非合法であろうとなかろうと、依頼されたものをなんでも運ぶのが仕事の天才的なドライビングテクニックを持つウナ(パク・ソダム)。この設定で思い出すのはもちろんウォルター・ヒル監督の『ザ・ドライバー』でありジェイソン・ステイサム主演の『トランスポーター』なわけだが、犯罪に巻き込まれて悪徳警官に追われる少年とかかわるという展開で思い出すのはもちろん『グロリア』なわけだ。もっとも、自分は『グロリア』をちゃんと観ていないのだけれど。そういう、過去の名作の美味しい設定を換骨奪胎して、きっちりエンターテインメントに仕上げてくるのが韓国映画のしたたかなところなのだろう。

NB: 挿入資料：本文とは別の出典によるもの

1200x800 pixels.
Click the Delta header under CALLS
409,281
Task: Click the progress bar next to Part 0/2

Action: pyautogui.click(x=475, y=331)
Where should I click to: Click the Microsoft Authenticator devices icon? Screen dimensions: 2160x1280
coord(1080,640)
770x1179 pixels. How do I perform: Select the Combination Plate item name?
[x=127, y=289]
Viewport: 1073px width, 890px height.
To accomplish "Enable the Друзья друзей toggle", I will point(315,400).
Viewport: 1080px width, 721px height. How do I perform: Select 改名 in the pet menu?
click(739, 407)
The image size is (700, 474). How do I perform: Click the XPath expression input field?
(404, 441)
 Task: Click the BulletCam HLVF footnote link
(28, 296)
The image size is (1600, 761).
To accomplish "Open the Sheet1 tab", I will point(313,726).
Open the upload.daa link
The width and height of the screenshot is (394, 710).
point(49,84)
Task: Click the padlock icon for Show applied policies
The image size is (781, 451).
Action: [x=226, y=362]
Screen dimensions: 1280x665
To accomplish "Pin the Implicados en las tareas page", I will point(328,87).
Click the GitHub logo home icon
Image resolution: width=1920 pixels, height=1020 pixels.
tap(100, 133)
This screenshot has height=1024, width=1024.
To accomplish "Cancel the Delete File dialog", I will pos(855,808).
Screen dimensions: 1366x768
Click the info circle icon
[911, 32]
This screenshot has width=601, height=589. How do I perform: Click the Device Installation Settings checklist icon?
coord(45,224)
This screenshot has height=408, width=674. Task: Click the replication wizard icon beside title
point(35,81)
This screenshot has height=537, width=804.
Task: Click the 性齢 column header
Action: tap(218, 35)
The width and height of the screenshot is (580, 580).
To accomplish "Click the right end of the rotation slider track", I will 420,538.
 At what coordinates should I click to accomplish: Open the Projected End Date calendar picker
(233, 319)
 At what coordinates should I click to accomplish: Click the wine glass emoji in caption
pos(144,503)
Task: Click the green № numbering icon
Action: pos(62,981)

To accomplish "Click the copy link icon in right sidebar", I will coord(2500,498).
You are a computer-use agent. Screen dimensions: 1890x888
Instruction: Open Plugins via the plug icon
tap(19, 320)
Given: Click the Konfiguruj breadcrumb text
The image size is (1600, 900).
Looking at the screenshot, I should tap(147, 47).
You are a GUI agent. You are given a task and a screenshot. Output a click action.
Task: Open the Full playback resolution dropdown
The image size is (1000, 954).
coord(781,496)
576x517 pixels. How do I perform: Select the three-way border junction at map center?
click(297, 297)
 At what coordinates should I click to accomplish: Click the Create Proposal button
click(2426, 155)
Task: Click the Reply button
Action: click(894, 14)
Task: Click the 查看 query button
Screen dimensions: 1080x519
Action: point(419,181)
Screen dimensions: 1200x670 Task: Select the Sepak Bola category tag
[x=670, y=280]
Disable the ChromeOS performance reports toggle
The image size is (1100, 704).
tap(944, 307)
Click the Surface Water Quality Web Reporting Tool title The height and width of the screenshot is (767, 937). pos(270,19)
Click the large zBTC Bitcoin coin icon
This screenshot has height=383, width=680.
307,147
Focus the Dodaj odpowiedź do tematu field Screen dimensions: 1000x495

喜怒哀楽をほとんど表に出さないものの、雇い主の社長を相手にとぼけたやりとりを繰り広げる主人公のソナの雰囲気は、『ベイビーわるきゅーれ』の伊澤彩織を思い出したりして、これがなんともいい。
そして、執拗に追いかけてくる悪徳警官がとことん悪いのもいい。やっぱり、悪役はこのくらい徹底して悪いやつであった方がドラマが盛り上がる。
ウナを雇っている会社の社長は、いいかげんな人間に見えて実は凄腕のプロという存在で、ウナを匿ってボコボコにされる姿にちょっと『男たちの挽歌』のタクシー会社の社長(ケネス・ツァン)を思い出してしまったぞ。
ウナを追いながら、途中で真相に気がつく国家情報院の女性職員も、出番こそ少ないもののなんともいい味を出している。
その他のキャラクターも、みんないい味を出していて、なかなかこの演出はできないよなと唸らされた。
もちろん、随所で繰り広げられるカーアクションはひたすら素晴らしく、さらにはひたすら痛そうなバトルもなかなかのもの。韓国映画だけあって、血のりの量が半端ないのは、人によってはちょっと引いてしまうだろうけれど。韓国映画、本当に容赦ないよなあ。
ただ、ラストの手錠のくだりは、もう少しうまい演出はできなかったものか。あそこは、『スティング』のように観客をうまい具合に騙しておいてひっくり返すおいしい場面なのに。着地点だけがしっくり来なかったというのは、ちょいと残念だ。